The theme of this article is to pursue an absolutely free outlook on life. The author believes that only by forgetting the boundary between things and me, reaching the realm of no-self, inaction and namelessness, and swimming in infinity without any foundation, can we truly "roam freely". Firstly, this paper expounds the difference between "small" and "big" by comparing Dapeng with small animals such as pheasants and pigeons.

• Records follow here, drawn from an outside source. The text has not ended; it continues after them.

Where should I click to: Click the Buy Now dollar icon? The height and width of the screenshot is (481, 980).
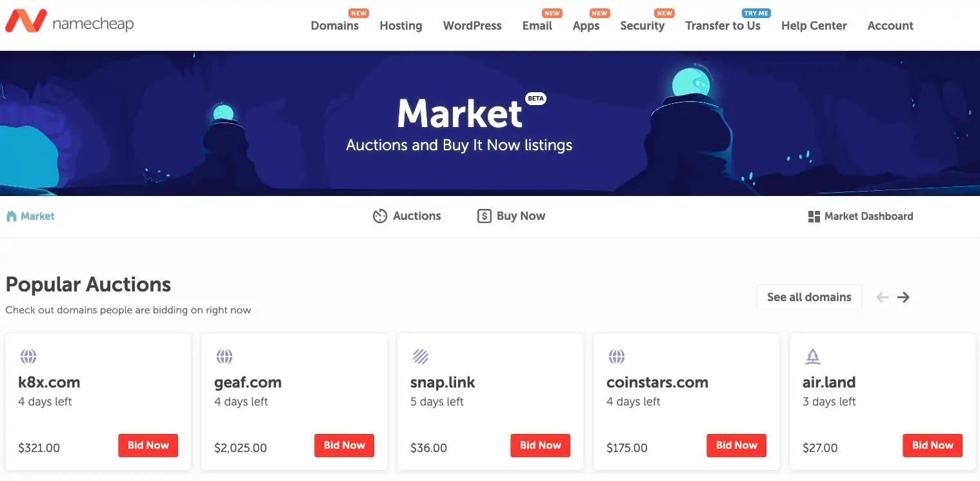[484, 215]
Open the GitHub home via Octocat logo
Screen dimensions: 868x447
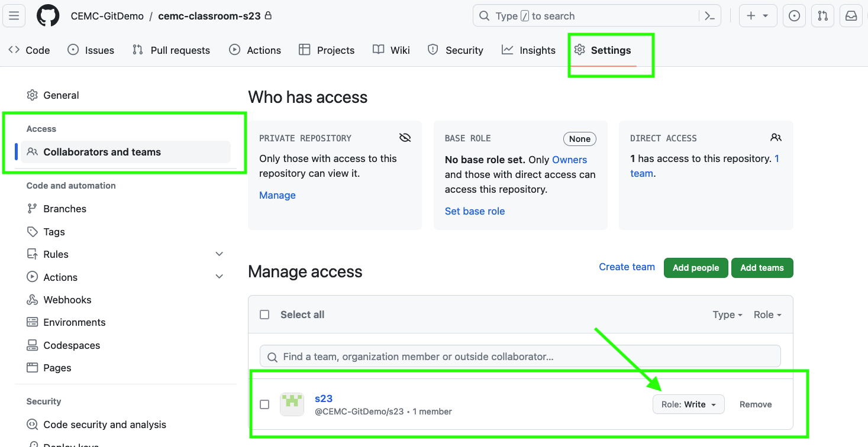point(47,15)
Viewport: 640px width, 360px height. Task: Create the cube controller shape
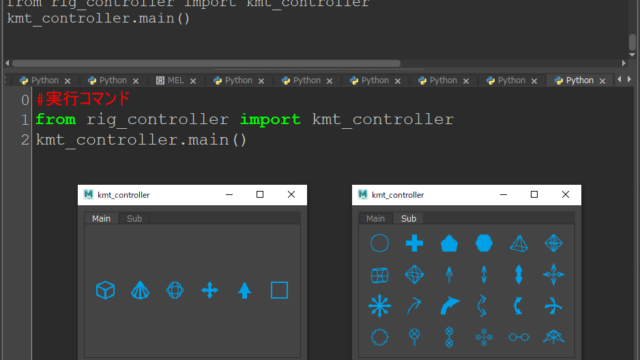105,290
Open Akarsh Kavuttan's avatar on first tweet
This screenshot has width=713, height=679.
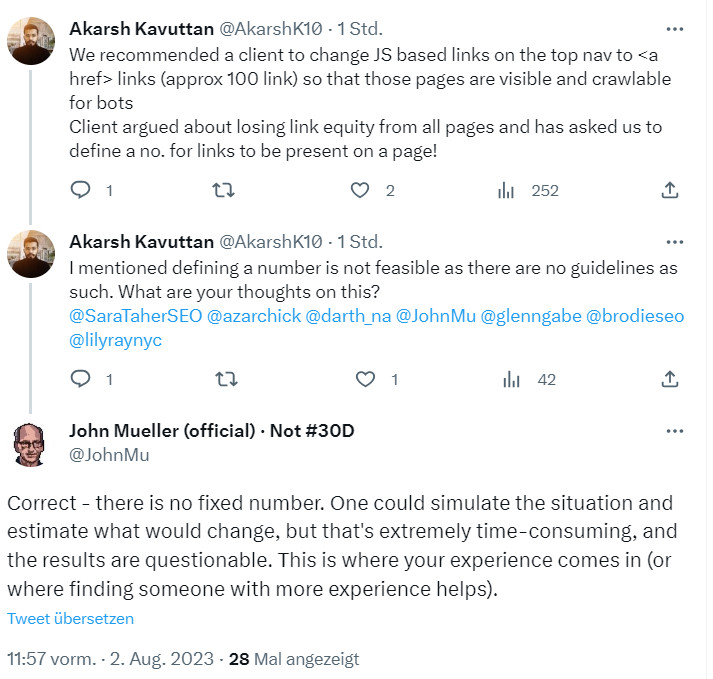pos(32,40)
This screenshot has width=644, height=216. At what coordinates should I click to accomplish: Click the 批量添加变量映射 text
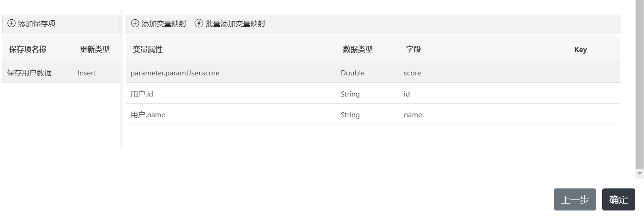236,23
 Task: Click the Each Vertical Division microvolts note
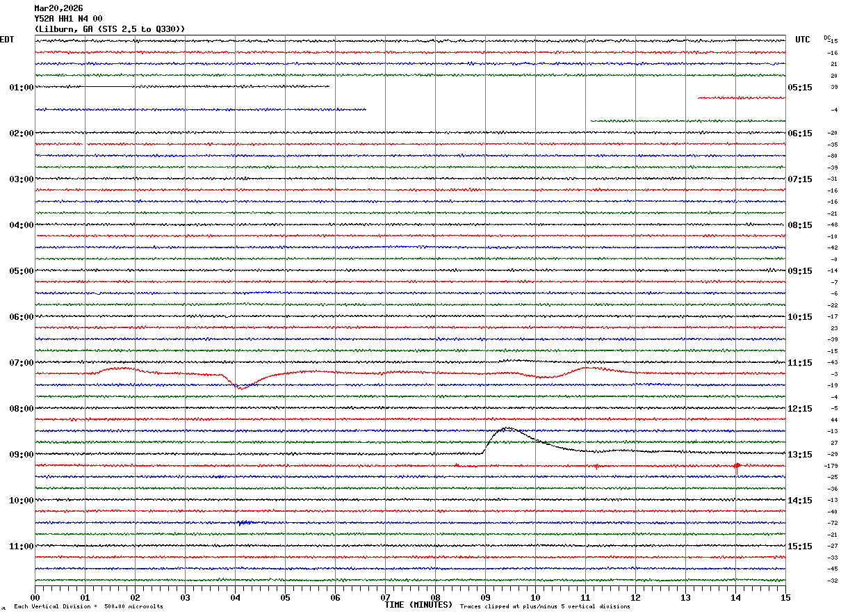coord(88,607)
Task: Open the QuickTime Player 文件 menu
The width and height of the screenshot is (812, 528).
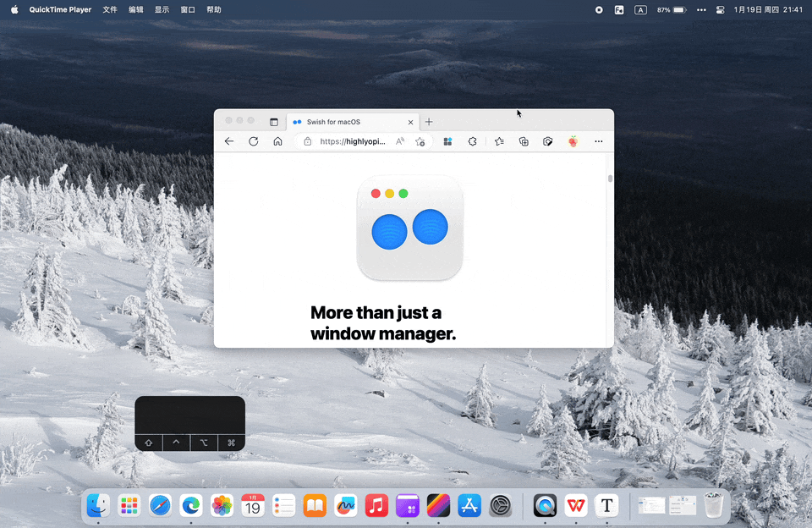Action: pos(109,9)
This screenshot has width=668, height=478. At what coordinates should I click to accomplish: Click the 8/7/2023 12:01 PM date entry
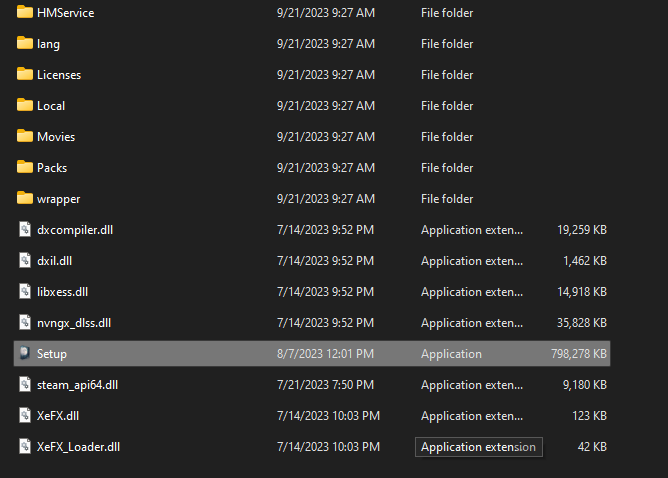point(325,354)
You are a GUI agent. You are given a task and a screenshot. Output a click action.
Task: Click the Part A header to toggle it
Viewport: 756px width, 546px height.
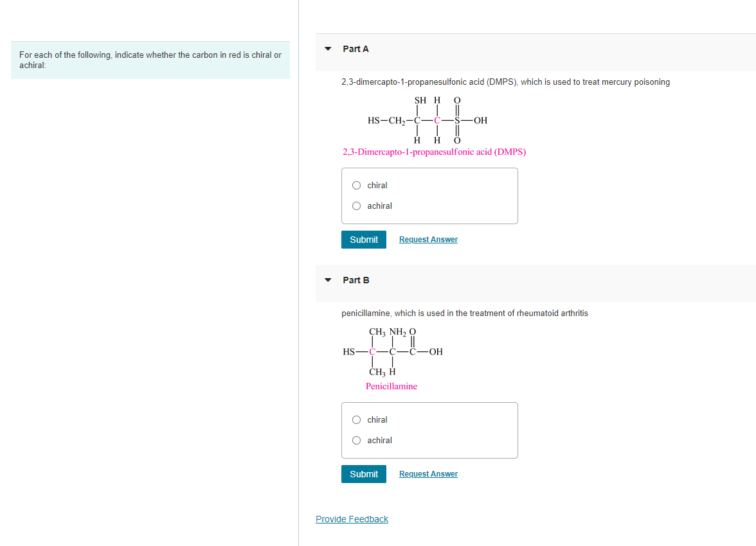(356, 48)
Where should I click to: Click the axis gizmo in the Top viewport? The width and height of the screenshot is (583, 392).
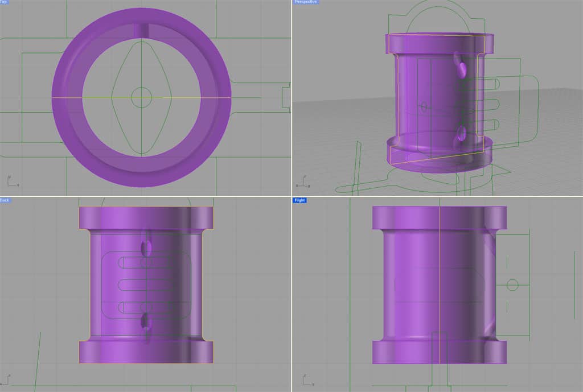click(10, 181)
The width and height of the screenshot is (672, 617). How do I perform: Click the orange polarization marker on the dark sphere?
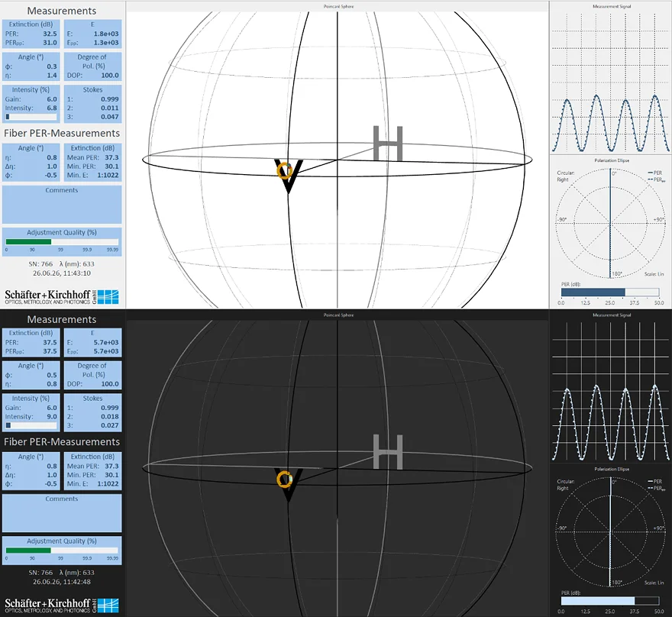pyautogui.click(x=284, y=479)
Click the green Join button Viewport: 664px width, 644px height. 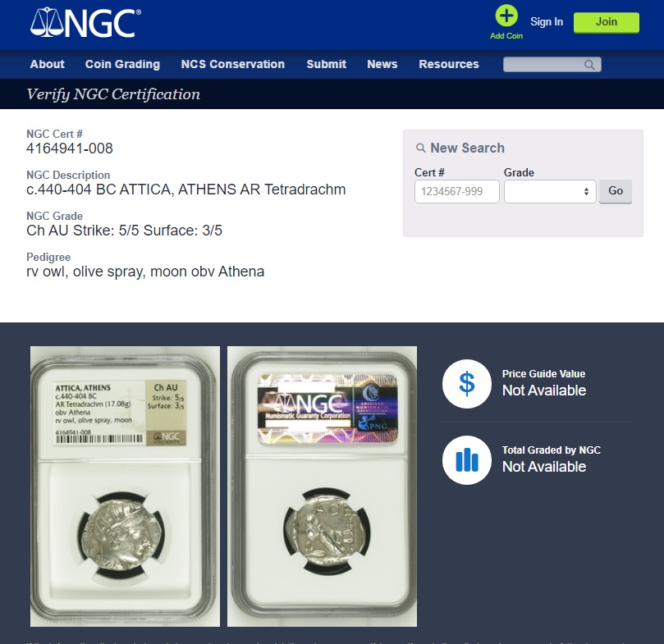606,22
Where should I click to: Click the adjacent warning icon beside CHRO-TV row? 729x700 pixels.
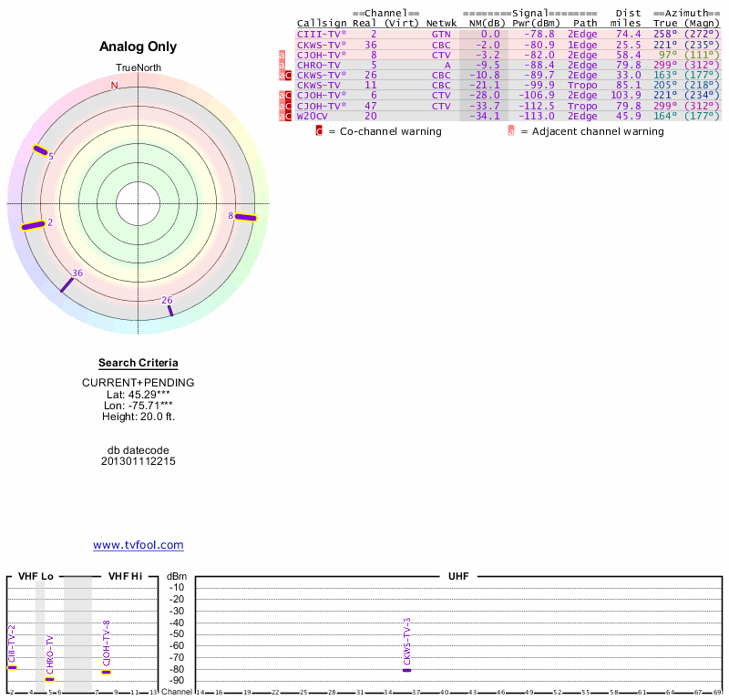(282, 66)
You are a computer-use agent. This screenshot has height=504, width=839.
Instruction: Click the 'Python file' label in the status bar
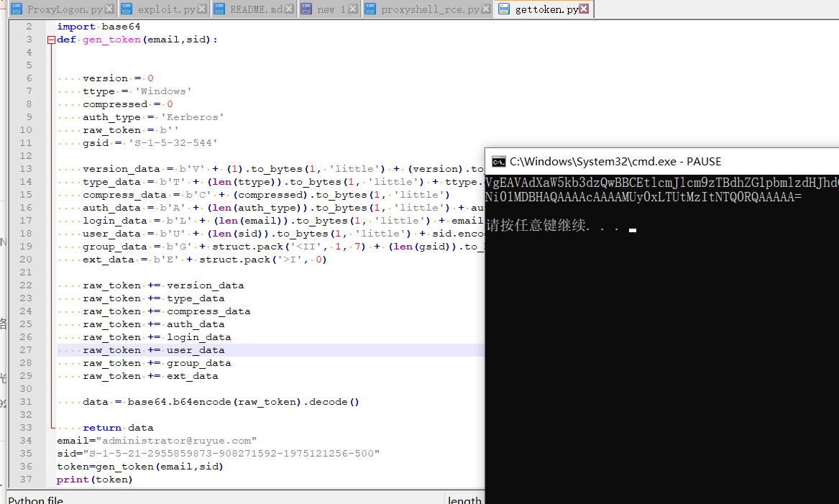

On this basis, the author points out that both Fu and Xue pigeons who are not good at Yu Feixiang, Dapeng who can fly high in Wan Li by the wind, and Liezi who can go against the wind are "waiting for something" and are not free, which leads to and expounds the truth that "there is no one but himself, and the gods are useless and the saints are nameless".
Finally, through the argument between Keiko and Zhuangzi about "usefulness" and "uselessness", it is shown that only by not being used by the world can we be "carefree". The full text is rich in imagination, novel in conception, magnificent and grotesque, with Wang Yang's wanton and romantic spirit between the lines.
5. Red Cliff Fu
"Red Cliff Fu" is a fu created by Su Shi, a writer in the Northern Song Dynasty. Written in the fifth year of Yuanfeng (1082) when Song Shenzong relegated Huangzhou (now Huanggang, Hubei). This poem describes what the author and his friends saw and felt when they went boating in Chibi on a moonlit night. Taking the author's subjective feelings as a clue, through the form of subject-object question and answer, it reflects the author's liberation from boating on a moonlit night to drawing lessons from a painful experience and then to philosophy.
Quan Fu embodies its unique artistic conception in layout and structural arrangement, with deep feelings and profound thoughts. It has a high literary position in the history of China literature and has a great influence on later Fu, prose and poetry.